科学的な裏付け: 2022年のBritish Journal of Sports Medicineのメタ分析では、筋力トレーニングだけでも全死亡リスクが10〜17%低下し、心血管疾患、がん、糖尿病のリスクも低下することが示されています[5]。有酸素運動と筋力トレーニングの組み合わせが最も効果的ですが、筋トレ単体でも十分な健康効果があります。
メリット:
- 時間の柔軟性が高い(24時間ジムの普及)
- 自分のペースで進められる
- 筋力向上・体組成改善の効果が大きい
- 天候に左右されない
デメリット:
- 月会費がかかる(日本では月5,000〜15,000円程度)
- 初心者は何をすればいいかわからず、放置されがち
- 一人だとモチベーション維持が難しい場合がある
- フォームの独学はケガのリスクがある
向いている人: 自分のペースを大事にしたい人。時間帯が不規則な人。体型を変えたい明確な目標がある人。

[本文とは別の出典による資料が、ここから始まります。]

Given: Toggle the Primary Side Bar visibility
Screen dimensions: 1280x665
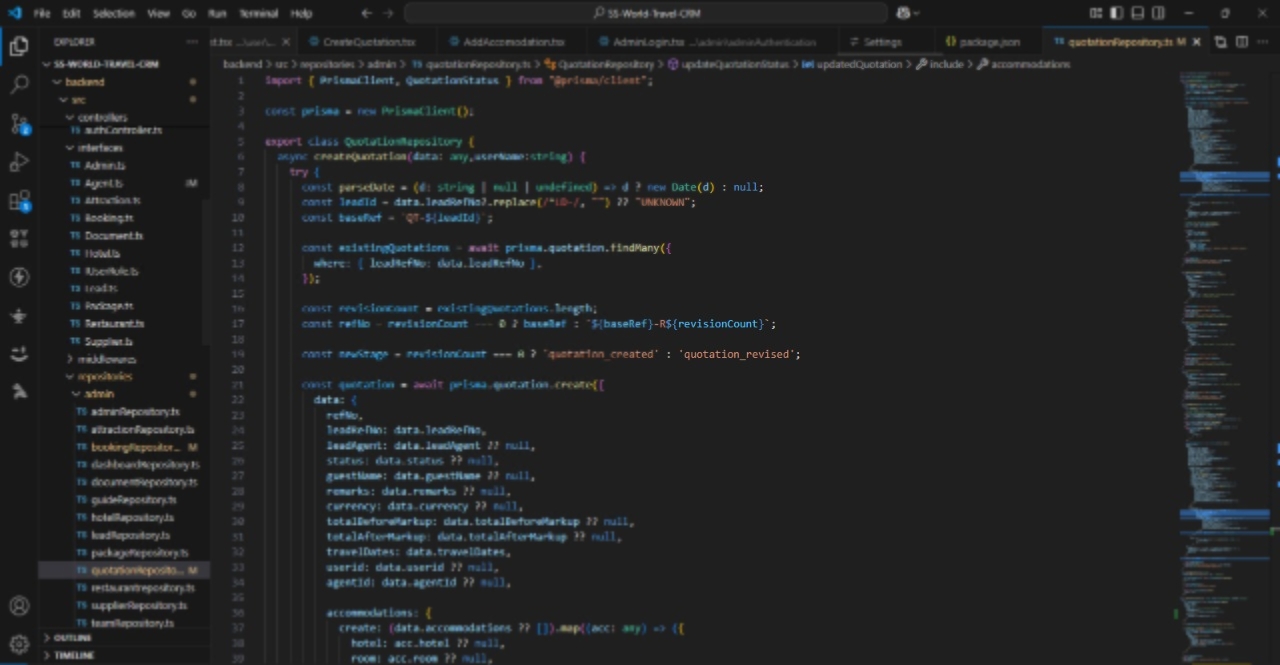Looking at the screenshot, I should (1117, 13).
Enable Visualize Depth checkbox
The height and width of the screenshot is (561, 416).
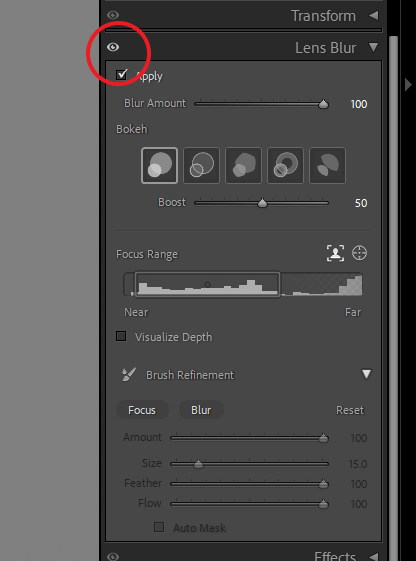pos(121,336)
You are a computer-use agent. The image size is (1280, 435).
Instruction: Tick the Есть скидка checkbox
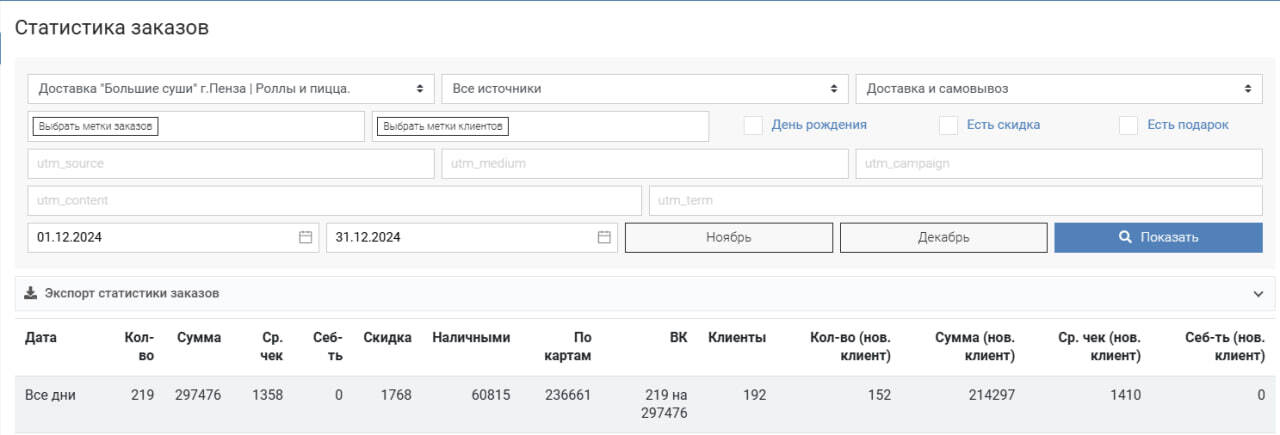948,125
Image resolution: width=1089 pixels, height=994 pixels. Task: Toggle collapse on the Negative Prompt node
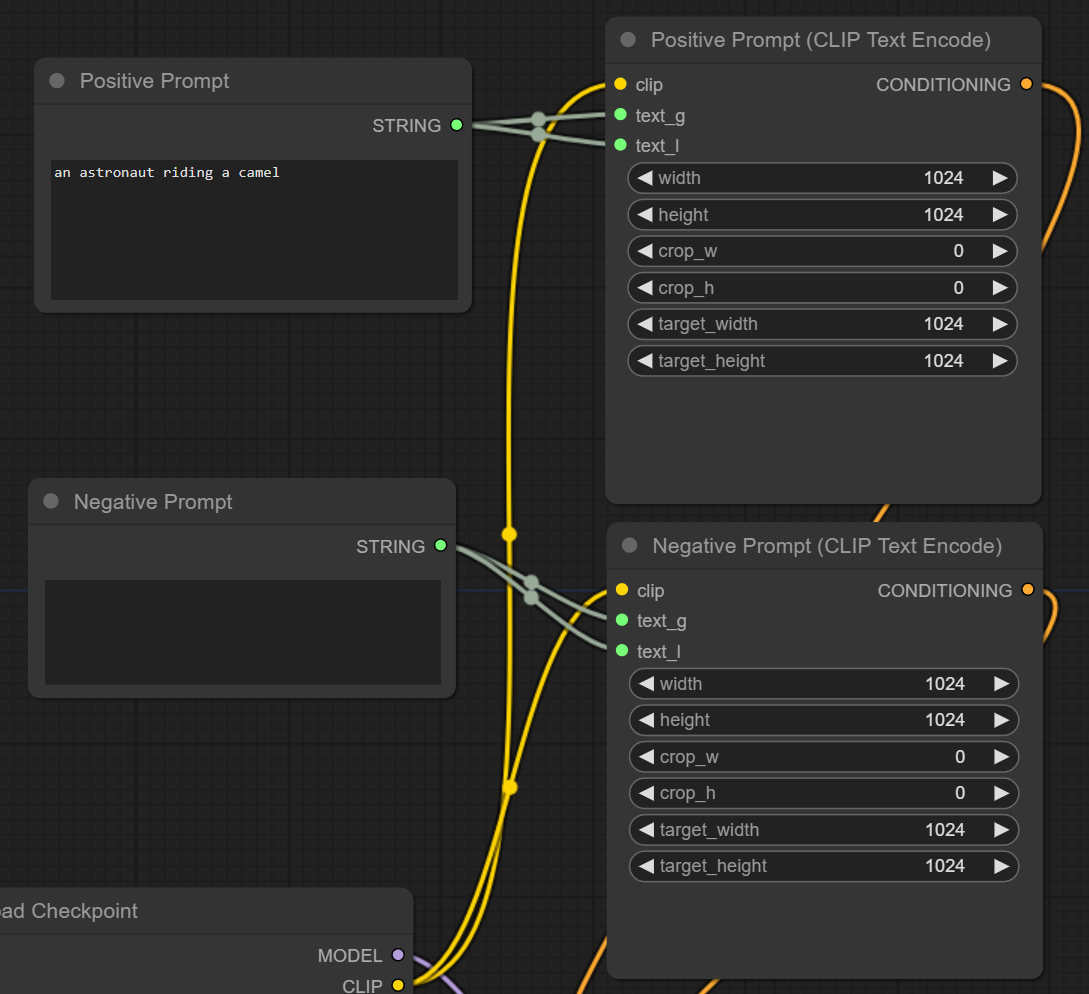pos(49,502)
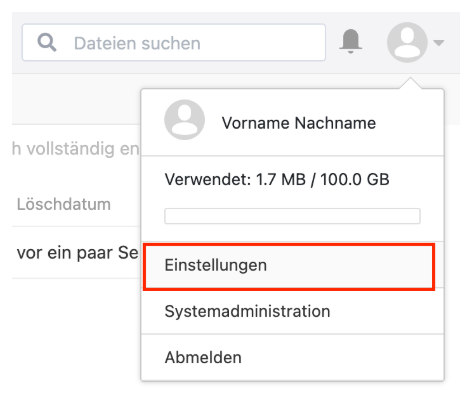Click the pointer notch atop the user menu
The height and width of the screenshot is (401, 470).
click(410, 83)
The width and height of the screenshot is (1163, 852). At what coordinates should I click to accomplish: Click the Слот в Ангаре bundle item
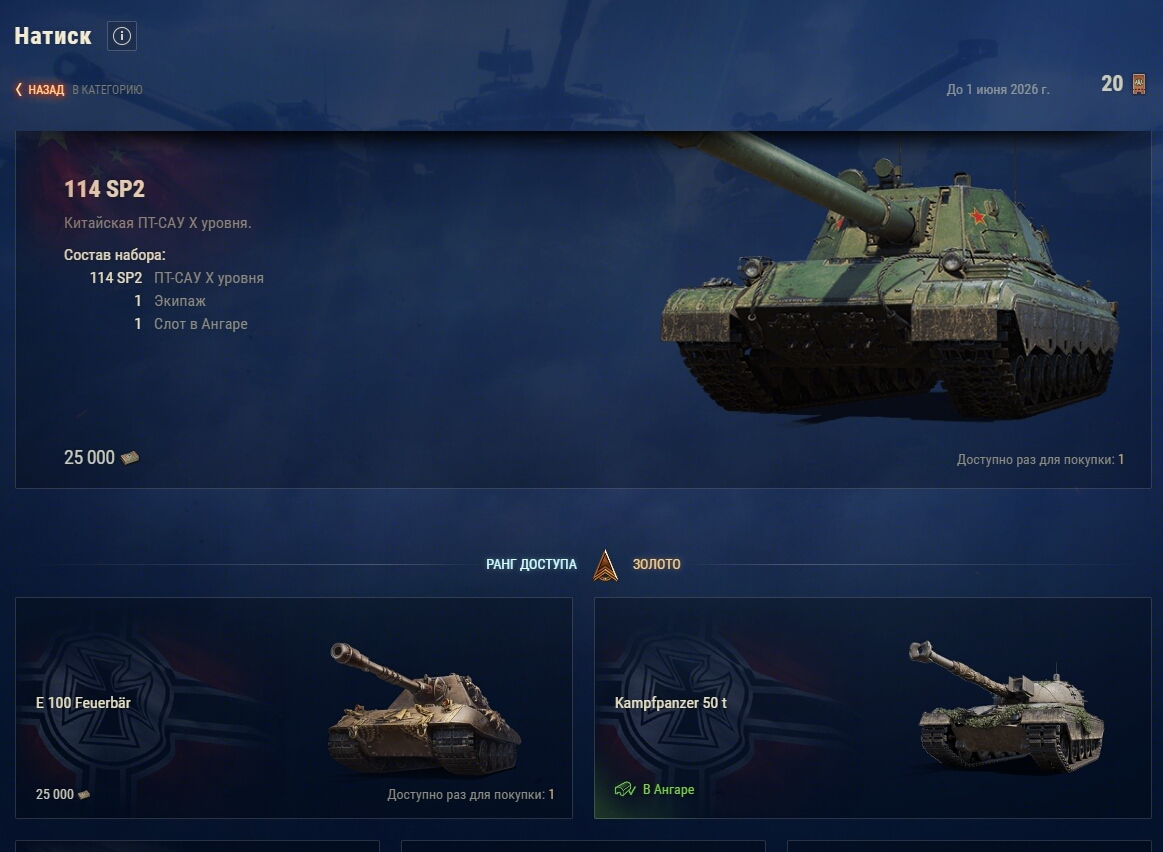(201, 323)
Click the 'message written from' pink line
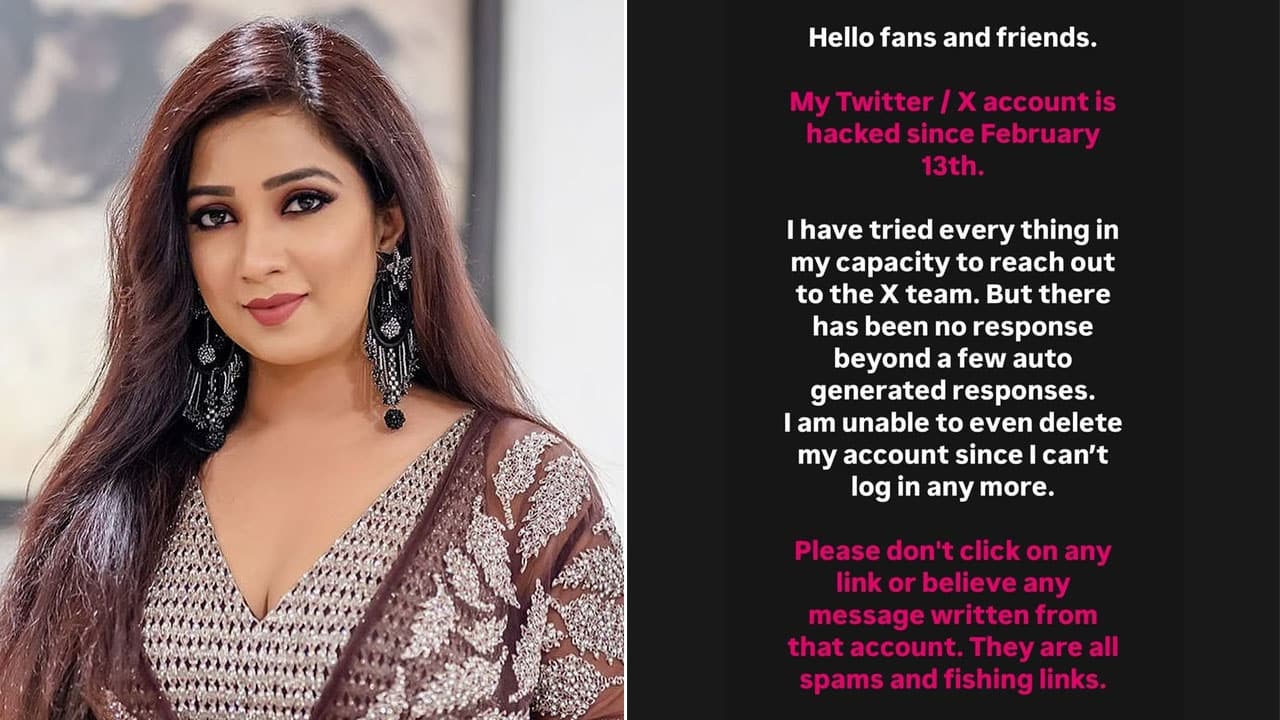 tap(952, 615)
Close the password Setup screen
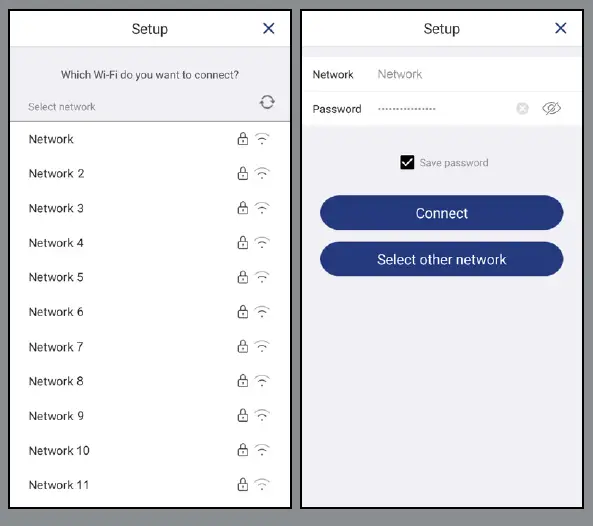This screenshot has height=526, width=593. 560,28
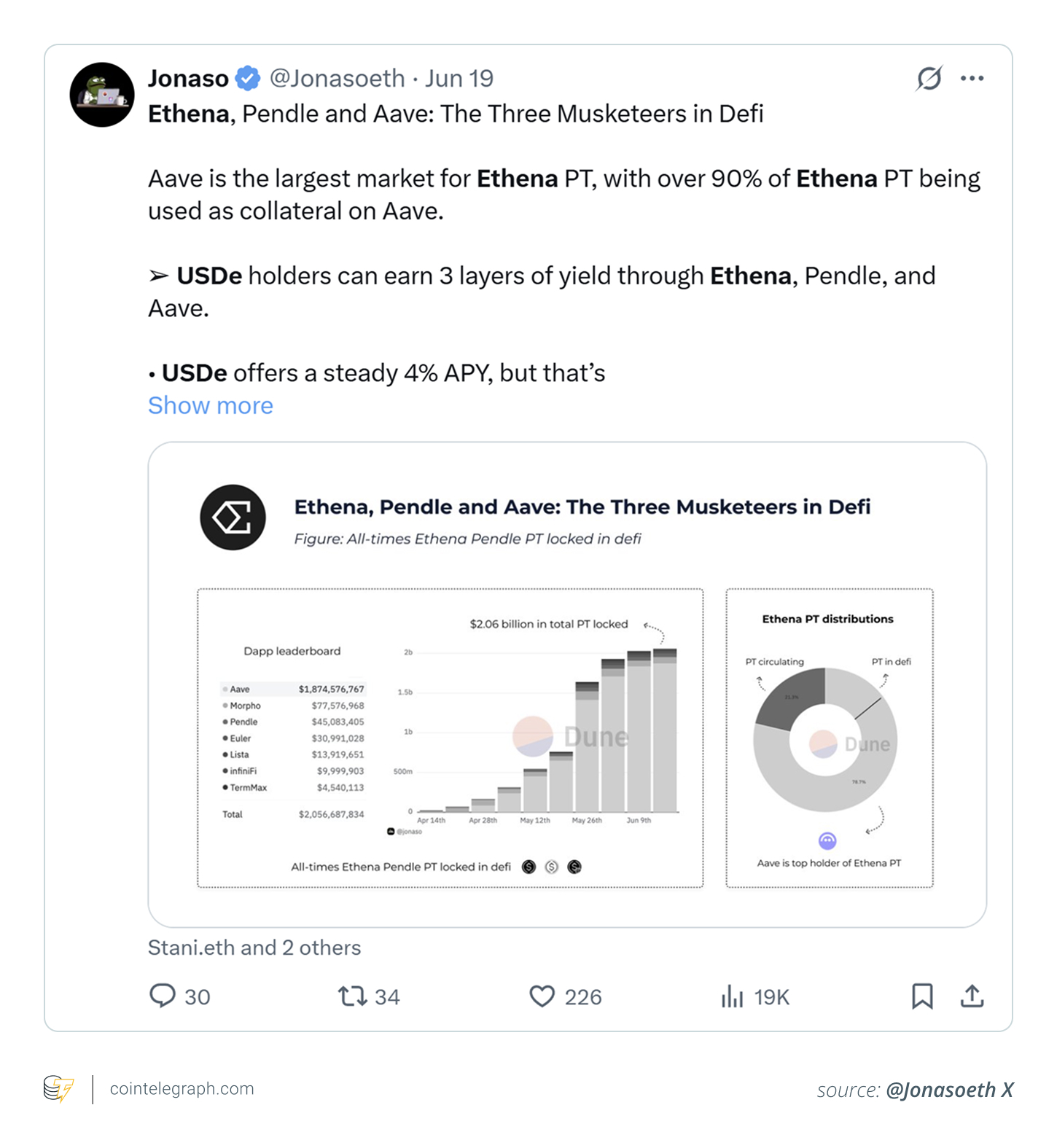Image resolution: width=1057 pixels, height=1148 pixels.
Task: Click 'Stani.eth and 2 others' text
Action: [x=254, y=948]
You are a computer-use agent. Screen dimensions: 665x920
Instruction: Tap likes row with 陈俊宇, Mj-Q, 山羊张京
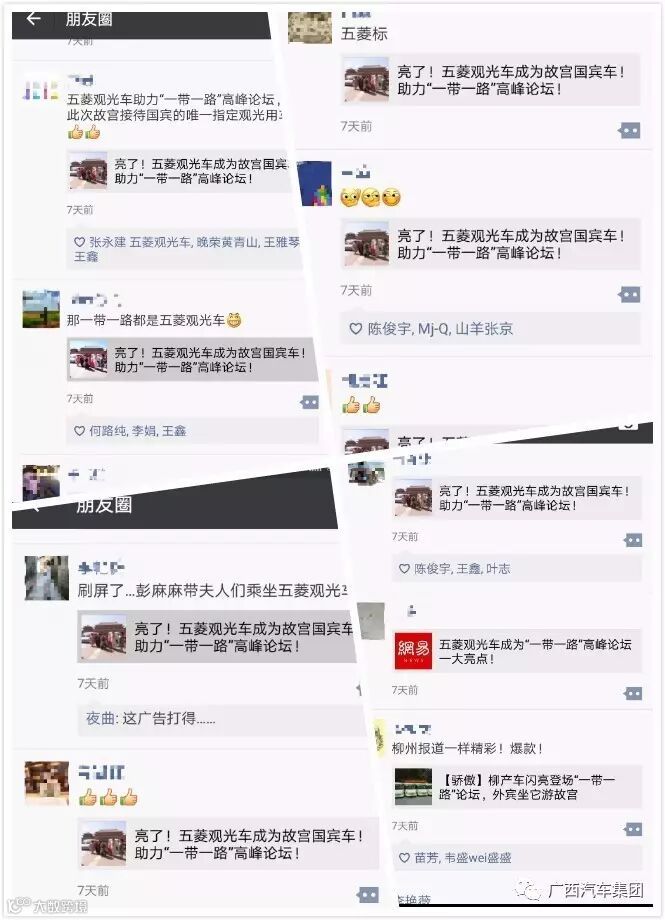click(491, 329)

実践のコツ: 多くのジムで入会時にトレーナーの無料セッションがあります。必ず活用してください。最初の1ヶ月はマシンだけで十分です。チェストプレス、レッグプレス、ラットプルダウンの3種目から始めて、慣れたらフリーウェイト(ダンベル、バーベル)に移行しましょう。
入口4:グループレッスン(クロスフィット、ヨガ等)
特徴: 仲間と一緒にできるのが最大の利点。コーチやインストラクターが指導してくれるので、初心者でも安心です。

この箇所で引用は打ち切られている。